Dataset entries

* * * * * * * * *

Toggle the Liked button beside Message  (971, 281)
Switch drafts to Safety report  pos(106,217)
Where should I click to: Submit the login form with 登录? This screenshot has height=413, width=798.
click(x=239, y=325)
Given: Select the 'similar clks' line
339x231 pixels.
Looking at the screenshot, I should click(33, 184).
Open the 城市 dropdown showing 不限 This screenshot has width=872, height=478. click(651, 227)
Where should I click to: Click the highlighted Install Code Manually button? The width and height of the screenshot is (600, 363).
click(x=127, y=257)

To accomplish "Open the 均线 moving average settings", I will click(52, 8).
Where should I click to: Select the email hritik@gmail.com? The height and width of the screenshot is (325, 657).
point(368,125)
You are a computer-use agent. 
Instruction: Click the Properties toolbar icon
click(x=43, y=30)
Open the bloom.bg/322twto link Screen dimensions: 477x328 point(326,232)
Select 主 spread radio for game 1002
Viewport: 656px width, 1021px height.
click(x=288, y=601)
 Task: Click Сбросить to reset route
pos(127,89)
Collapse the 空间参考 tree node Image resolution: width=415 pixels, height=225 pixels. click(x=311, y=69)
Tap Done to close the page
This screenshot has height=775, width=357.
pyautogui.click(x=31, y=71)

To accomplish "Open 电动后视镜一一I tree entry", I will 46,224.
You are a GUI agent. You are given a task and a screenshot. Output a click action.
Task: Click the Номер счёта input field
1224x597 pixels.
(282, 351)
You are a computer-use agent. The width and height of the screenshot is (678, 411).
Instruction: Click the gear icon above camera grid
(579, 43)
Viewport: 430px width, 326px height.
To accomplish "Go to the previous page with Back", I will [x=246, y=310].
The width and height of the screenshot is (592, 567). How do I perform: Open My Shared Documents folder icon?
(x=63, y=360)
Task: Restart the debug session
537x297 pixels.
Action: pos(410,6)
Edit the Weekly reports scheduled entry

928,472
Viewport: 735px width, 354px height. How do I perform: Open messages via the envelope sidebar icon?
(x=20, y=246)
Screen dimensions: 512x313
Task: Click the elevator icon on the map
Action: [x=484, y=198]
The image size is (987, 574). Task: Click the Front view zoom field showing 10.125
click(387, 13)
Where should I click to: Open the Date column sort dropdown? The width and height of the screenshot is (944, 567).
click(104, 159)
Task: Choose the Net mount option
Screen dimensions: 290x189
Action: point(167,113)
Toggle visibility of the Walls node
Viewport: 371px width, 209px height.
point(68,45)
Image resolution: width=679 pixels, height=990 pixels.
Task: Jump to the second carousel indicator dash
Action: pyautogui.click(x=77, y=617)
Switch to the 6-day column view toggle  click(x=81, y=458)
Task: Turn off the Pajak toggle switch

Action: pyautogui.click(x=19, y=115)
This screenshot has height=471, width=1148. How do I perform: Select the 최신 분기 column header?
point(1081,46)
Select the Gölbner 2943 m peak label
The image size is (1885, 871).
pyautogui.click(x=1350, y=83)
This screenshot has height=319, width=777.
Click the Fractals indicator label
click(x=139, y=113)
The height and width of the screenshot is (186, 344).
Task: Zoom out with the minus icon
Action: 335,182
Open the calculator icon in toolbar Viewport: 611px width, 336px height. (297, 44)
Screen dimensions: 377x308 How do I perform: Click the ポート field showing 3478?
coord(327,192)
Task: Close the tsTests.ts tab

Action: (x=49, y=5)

* * * * * * * * *

What the exercise asks
Wherever the word "will" appears in the listing above, copy that line.

Task output
To accomplish "Open the 均线 moving average settings", I will click(52, 8).
To accomplish "Open 电动后视镜一一I tree entry", I will 46,224.
To accomplish "Go to the previous page with Back", I will [x=246, y=310].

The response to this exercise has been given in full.